5. PSOE y PP habían pactado antes (Valencia) y pactan después otros Estatutos, como el andaluz, con contenidos evidentemente calcados de los que suscitan enorme polémica si están en el catalán. El PP ha llegado incluso a plantear recurso de inconstitucionalidad contra preceptos idénticos a otros votados para otras autonomías por ellos. Si en el caso del PSOE, al menos, hay cierta coherencia en la actuación, dado que sea por necesidad sea por convicción han llevado la reforma estatutaria siempre por unos mismos cauces (a mi entender, profundamente desafortunados cuando de establecer un sistema de financiacón ad hoc para cualquier autonomía se trata), la actitud del PP es un esperpento político mayúsculo.

6. Mariano Rajoy, para rematar la faena y añadir algo de pimienta a las apuestas que desde hace un año tenemos muchos montadas (¿cuánto tardará el PP en tragarse el Estatuto catalán con patatas, poner buena cara y hacer como si aquí no hubiera pasado nada?), lleva anunciando desde hace días su intención formal de pactar con aquellos que, hace bien poco, eran “amigos de los terroristas” (PNV), “querían romper España” (CiU) o deseaban “entregar Navara a ETA” (PSN). Y esto sin necesidad de ponernos a transcribir los más gruesos insultos y las barbaridades más espectaculares que pueden constituir salidas de tono: lo que reflejamos era el discurso oficial del partido cuando hablaban sus dirigentes moderados.

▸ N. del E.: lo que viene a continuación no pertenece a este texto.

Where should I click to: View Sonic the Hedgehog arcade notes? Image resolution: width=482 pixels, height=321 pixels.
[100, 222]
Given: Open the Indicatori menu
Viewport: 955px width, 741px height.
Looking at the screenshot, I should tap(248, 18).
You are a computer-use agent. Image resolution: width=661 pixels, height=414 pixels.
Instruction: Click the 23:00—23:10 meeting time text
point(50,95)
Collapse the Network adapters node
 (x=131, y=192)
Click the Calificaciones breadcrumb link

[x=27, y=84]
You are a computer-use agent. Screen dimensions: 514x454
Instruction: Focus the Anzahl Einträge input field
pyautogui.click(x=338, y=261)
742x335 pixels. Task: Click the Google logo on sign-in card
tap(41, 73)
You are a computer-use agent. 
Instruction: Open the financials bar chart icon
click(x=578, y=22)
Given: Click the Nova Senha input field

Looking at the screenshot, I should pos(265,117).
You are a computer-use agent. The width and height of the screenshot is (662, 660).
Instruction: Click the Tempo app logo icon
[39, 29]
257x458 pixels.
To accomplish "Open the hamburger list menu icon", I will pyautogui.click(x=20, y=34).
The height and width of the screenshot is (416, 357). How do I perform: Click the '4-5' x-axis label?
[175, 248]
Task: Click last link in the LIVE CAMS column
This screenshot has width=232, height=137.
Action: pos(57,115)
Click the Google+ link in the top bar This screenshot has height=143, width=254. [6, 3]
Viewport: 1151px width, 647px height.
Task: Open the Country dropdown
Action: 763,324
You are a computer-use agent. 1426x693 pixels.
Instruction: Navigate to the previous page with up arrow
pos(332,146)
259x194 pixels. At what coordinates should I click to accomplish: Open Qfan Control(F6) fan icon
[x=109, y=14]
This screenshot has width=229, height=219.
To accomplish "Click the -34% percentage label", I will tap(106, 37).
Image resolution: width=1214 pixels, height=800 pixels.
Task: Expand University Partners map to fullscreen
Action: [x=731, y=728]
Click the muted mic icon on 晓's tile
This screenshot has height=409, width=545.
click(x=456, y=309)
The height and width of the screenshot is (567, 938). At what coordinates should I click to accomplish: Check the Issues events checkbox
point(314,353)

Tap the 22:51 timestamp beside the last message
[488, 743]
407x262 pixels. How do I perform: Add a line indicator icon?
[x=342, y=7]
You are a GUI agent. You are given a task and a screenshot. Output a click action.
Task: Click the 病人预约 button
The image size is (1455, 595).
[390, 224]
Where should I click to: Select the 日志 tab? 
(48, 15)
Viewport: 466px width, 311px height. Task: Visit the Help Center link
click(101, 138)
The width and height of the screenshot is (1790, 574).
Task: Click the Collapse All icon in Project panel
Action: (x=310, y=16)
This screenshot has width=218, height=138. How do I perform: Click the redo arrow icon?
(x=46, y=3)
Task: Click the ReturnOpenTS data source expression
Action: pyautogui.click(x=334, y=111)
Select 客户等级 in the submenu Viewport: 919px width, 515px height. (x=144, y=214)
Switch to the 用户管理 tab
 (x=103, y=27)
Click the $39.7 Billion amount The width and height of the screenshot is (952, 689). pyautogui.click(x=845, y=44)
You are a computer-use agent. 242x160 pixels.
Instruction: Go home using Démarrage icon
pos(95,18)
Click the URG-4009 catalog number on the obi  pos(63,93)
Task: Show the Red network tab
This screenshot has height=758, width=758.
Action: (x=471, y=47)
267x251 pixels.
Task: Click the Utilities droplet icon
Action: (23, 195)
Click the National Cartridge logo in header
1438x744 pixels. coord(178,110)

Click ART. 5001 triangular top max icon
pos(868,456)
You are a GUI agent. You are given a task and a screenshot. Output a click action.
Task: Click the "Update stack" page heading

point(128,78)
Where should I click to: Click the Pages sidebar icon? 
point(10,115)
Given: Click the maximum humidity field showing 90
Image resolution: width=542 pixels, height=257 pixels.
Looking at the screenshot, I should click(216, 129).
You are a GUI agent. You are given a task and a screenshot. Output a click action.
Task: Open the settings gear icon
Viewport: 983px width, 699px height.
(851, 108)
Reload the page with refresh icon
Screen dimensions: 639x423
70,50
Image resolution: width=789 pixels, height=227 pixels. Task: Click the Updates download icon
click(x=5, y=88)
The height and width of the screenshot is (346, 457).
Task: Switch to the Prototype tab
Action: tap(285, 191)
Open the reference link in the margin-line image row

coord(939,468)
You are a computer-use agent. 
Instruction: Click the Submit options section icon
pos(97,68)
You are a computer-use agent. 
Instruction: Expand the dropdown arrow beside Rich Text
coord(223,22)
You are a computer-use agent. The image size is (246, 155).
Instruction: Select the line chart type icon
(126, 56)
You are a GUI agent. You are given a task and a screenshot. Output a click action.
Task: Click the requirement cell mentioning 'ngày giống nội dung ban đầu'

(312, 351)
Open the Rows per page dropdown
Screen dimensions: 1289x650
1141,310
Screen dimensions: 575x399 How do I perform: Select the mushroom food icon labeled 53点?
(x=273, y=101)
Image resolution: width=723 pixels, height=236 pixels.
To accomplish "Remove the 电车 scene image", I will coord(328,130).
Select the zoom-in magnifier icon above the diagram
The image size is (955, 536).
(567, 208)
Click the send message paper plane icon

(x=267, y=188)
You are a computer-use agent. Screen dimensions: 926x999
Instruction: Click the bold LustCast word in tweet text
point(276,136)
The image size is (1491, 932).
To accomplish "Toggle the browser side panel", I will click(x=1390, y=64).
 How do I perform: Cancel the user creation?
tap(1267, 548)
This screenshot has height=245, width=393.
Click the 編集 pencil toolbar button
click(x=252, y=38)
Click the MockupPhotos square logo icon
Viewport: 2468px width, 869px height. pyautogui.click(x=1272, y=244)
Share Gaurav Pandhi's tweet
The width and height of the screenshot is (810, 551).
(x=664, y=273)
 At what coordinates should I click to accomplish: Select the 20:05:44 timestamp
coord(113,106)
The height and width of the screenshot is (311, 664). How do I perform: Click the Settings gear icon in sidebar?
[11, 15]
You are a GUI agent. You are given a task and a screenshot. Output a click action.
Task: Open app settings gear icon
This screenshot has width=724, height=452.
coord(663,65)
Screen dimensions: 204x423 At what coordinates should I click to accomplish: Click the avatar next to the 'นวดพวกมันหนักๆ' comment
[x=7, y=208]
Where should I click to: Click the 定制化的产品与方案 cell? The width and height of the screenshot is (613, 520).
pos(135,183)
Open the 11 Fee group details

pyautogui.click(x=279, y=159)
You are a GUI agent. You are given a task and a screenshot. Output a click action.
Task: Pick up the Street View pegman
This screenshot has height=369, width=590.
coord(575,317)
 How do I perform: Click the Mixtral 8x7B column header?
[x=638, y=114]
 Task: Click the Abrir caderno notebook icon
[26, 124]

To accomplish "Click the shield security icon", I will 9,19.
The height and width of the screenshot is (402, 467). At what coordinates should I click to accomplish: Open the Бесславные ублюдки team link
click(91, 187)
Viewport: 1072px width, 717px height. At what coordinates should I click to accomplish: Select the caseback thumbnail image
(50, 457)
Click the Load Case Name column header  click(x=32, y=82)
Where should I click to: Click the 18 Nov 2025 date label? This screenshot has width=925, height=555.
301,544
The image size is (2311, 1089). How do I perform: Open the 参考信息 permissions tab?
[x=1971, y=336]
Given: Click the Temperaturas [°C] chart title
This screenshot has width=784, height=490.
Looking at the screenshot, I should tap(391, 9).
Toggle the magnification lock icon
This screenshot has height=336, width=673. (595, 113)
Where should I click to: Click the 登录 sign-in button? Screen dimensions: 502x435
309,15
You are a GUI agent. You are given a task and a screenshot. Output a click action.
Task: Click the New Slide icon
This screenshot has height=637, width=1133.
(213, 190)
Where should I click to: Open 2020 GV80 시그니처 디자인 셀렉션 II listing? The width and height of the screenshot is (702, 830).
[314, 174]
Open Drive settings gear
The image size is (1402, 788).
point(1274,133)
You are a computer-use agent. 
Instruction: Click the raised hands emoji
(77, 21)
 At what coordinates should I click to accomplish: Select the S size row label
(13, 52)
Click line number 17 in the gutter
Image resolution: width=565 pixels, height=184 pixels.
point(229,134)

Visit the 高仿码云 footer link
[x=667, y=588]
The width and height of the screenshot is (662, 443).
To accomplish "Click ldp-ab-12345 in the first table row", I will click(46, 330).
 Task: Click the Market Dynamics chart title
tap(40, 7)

Si las cosas eran de verdad tan graves, no es admisible entrar ahora en componendas. Porque, recordemos, al PSOE y al Gobierno no se le aceptaban, algo plenamente coherente con la consideración que merecían tales actitudes, rayanas, según el argumentario popular, en la mayor de las infamias, en la traición a la paatria y en la rendición a los terroristas.

Si las cosas eran meras fruslerías, cositas propias del debate político sin mayor importancia, la labor de oposición, en tono, fondo y formas desarrollados por el PP, que han sido los propias de un momento de excepción democrática, debieran incitar a una profunda reflexión sobre el irresponsable y demagógico ejercicio de la labor de oposición que ha llevado a cabo este partido.

Total, todo para acabar aceptando lo que los nacionalistas catalanes, vascos, canarios o de donde sean le pidan para ver si así hay alguna posibilidad de gobernar. El punto final de la actuación es de tal nivel de desfachatez que su acrítica aceptación por parte del electorado nos sitúa en una nueva cota de la ecclestonización de la política española. Ya no se trata de votar a alguien bajo chantaje de que, en caso de no ganar quienes son desgnados por él, nos deja sin hospital o sin Fórmula 1. Se trata de que los españoles empezamos a saber que, o votamos a unos señores, o nos masacran durante años de esta forma.